● **Requirements**
Present the lines starting at the one that contains "Task: Click label" and ending at the one that contains "1362x881 pixels." as a numbered list, leaving out any blank lines, and include only those lines.

● **Stored rows**
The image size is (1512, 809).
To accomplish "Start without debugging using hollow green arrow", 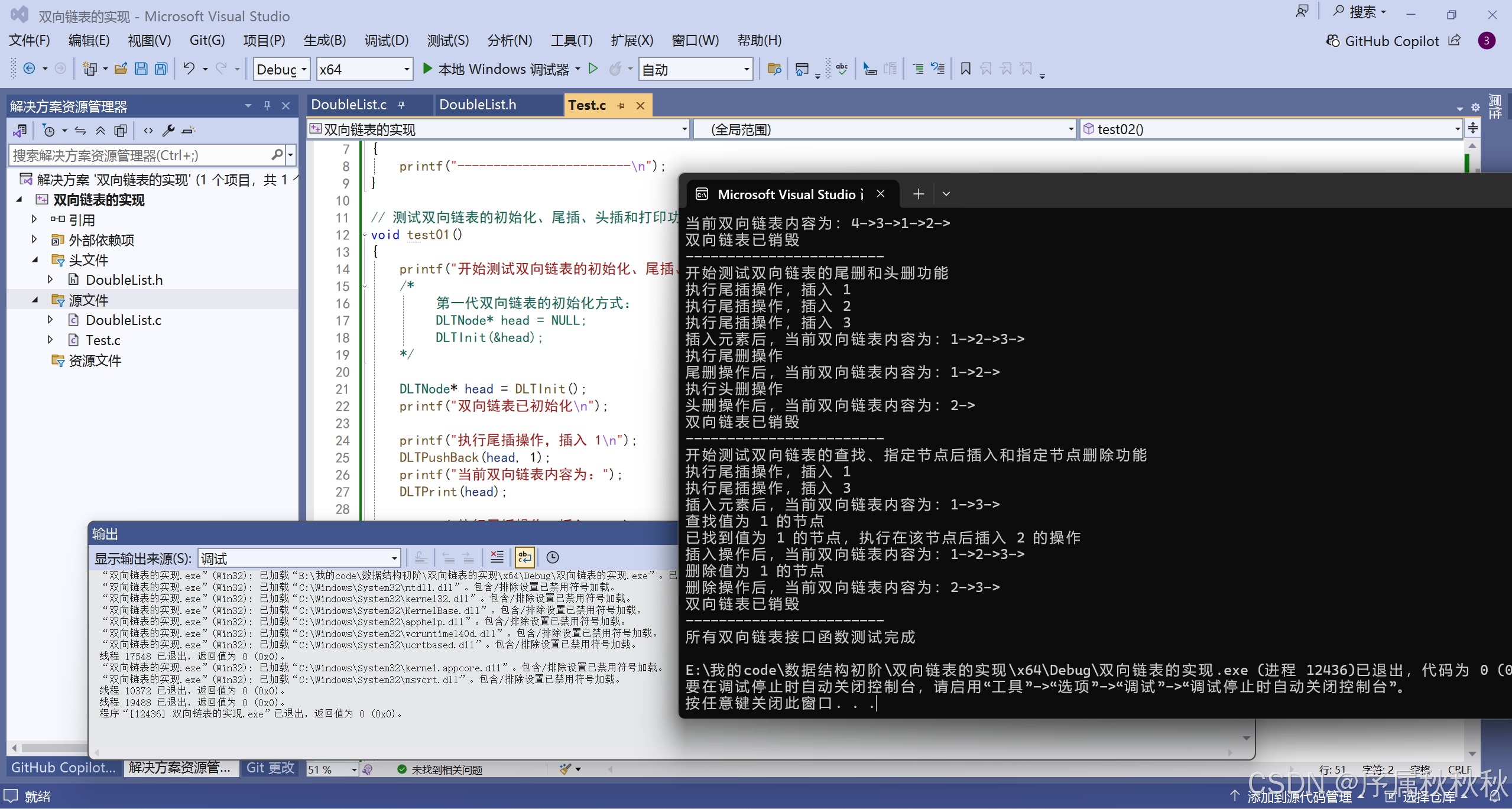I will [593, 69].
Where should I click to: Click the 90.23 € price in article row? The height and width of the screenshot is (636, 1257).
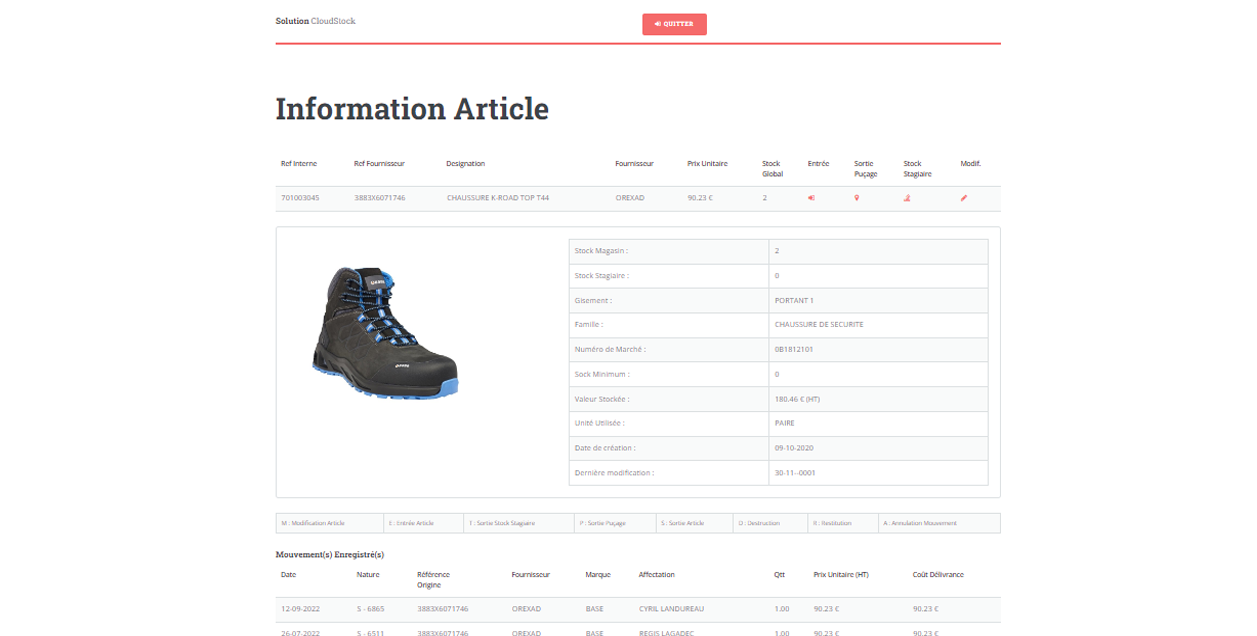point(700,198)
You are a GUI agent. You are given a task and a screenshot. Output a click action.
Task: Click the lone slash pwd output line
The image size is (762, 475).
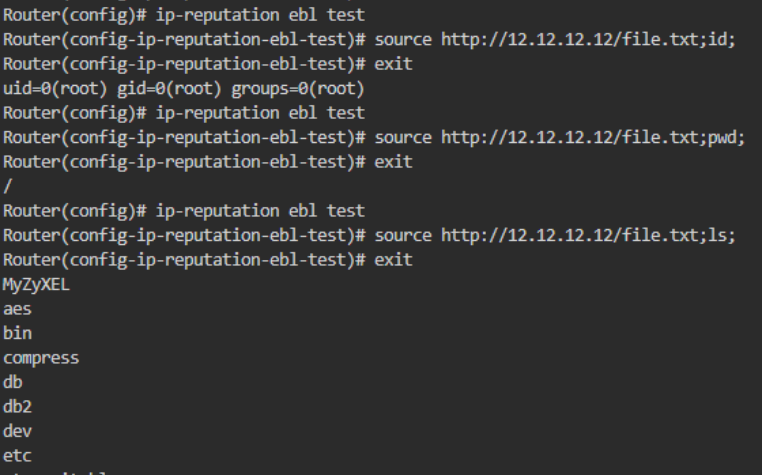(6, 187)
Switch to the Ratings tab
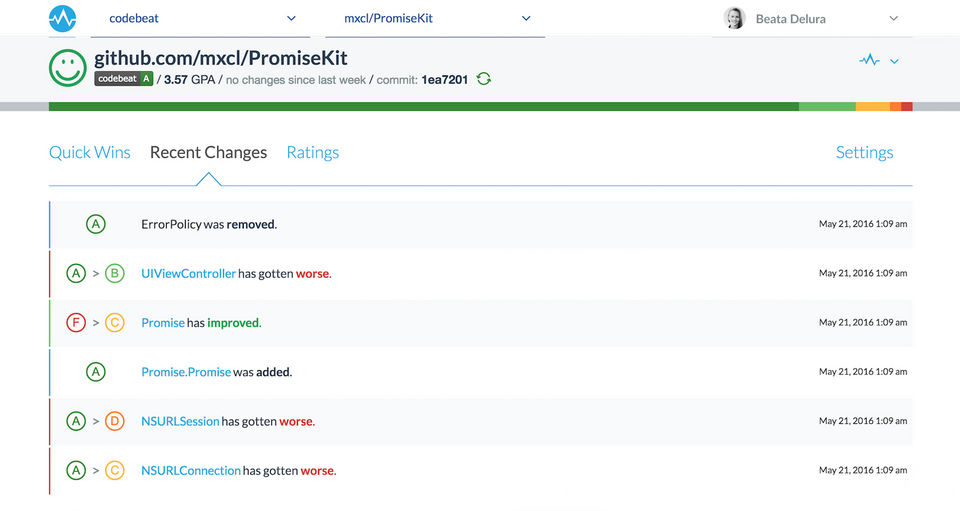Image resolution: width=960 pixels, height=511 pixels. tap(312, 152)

==

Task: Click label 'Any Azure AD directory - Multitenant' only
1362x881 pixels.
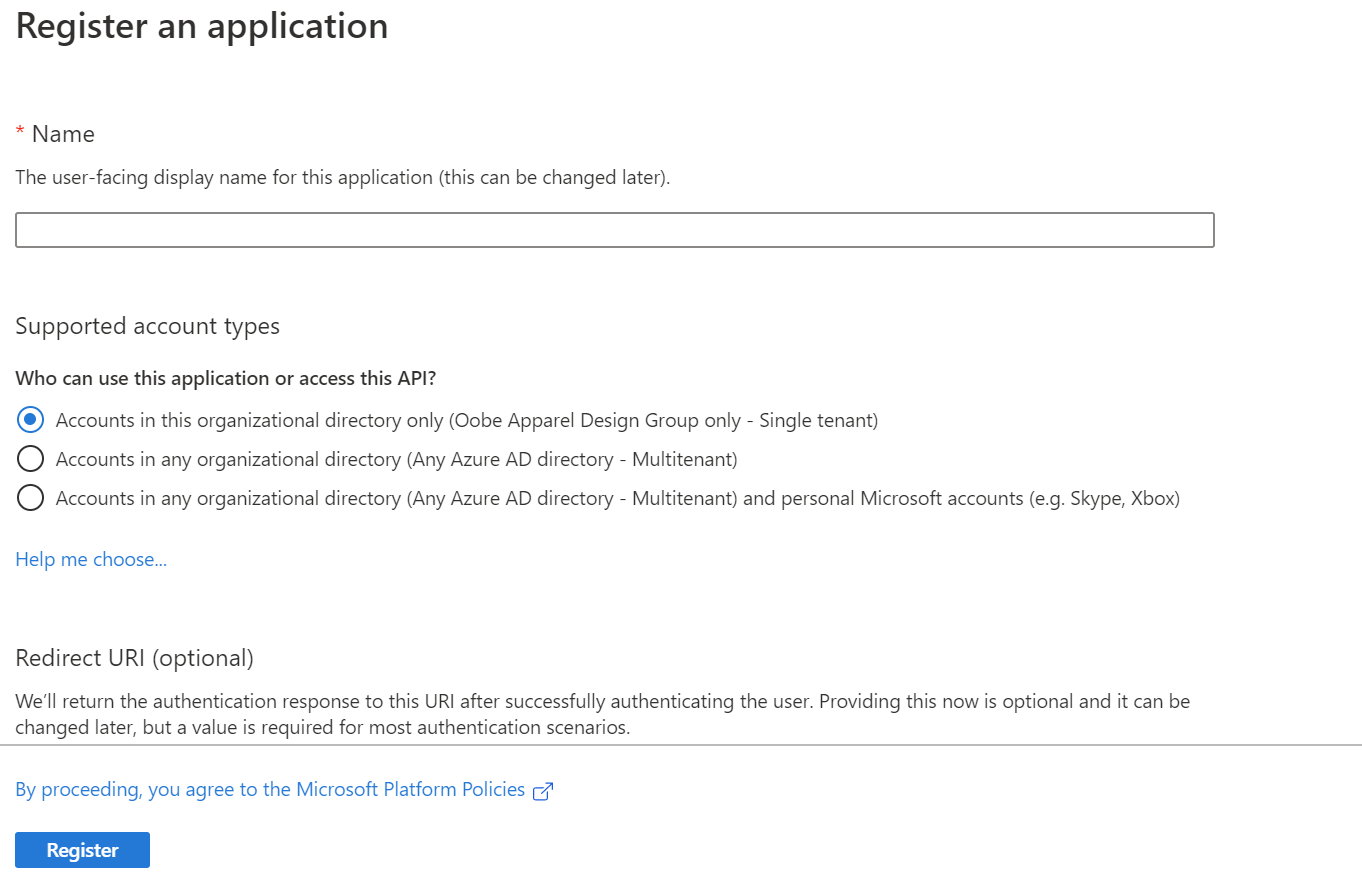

==

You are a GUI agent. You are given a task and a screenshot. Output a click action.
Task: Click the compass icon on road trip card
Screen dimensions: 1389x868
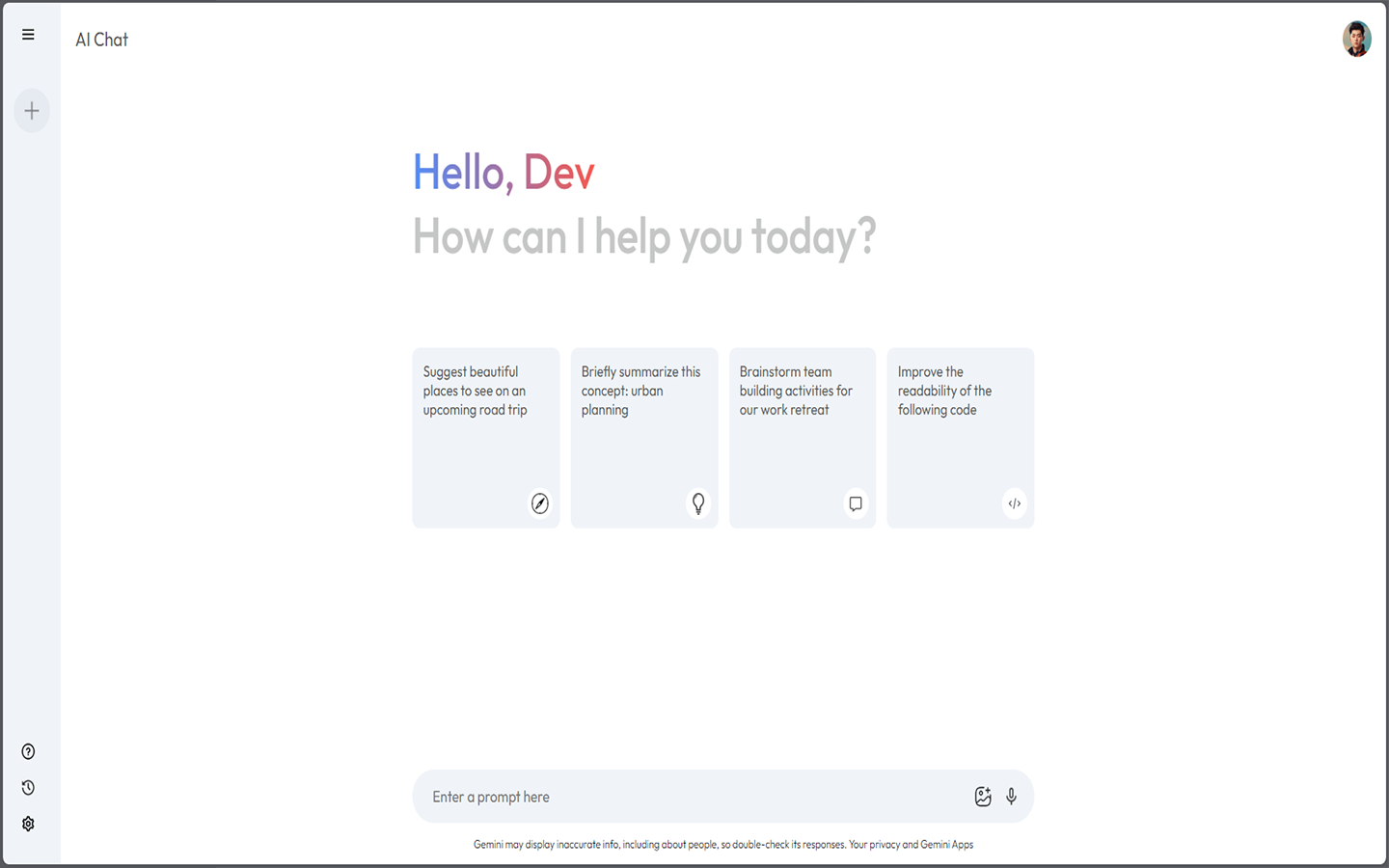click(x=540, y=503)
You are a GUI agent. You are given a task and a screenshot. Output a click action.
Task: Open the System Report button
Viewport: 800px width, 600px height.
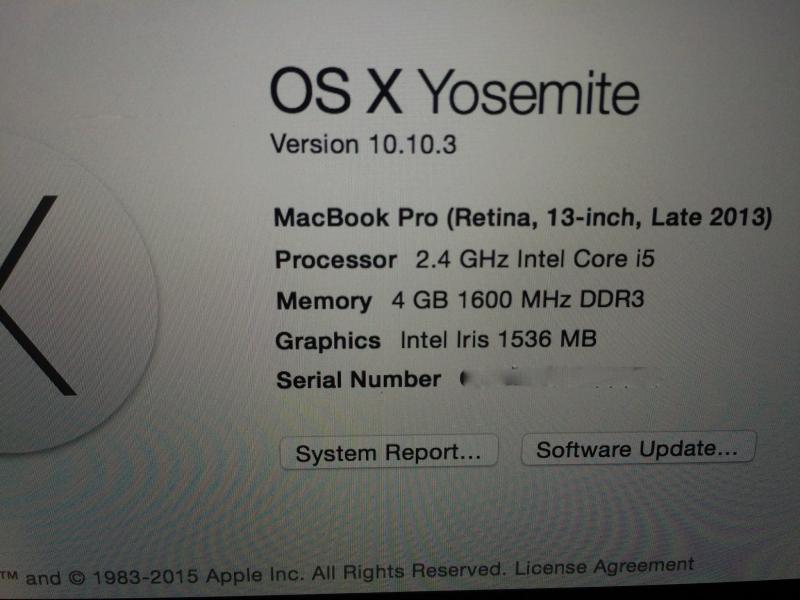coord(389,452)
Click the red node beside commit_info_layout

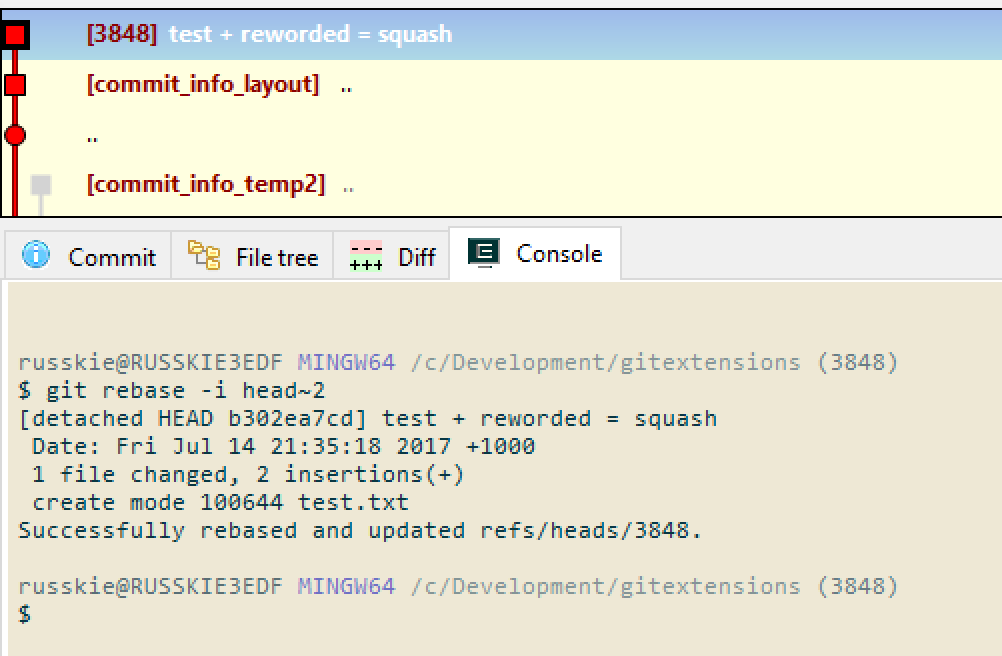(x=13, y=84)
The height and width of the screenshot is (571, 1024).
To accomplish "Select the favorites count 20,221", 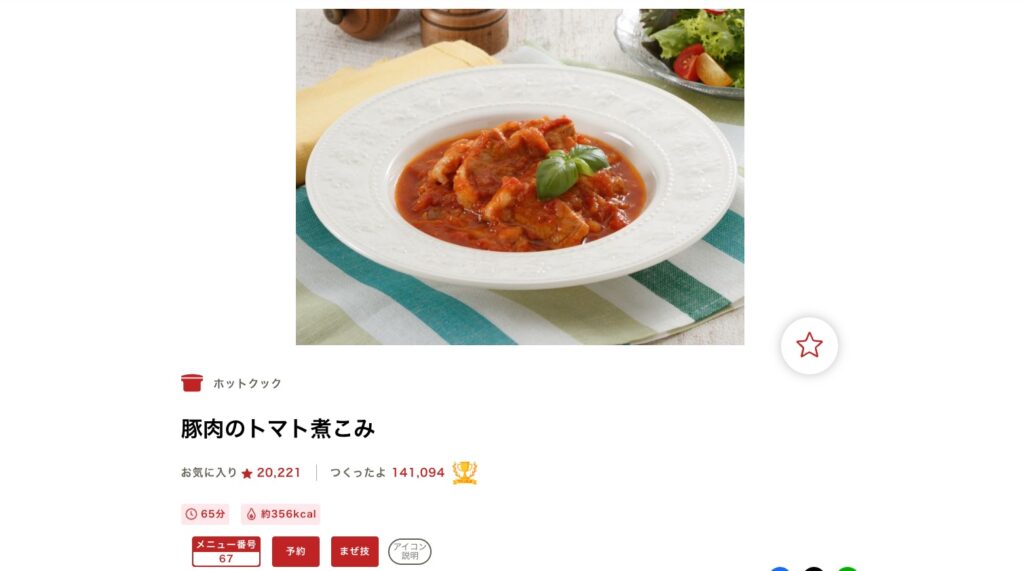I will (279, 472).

● **Exercise response**
1. Task: Click label 'Any Azure AD directory - Multitenant' only
2. 1362x881 pixels.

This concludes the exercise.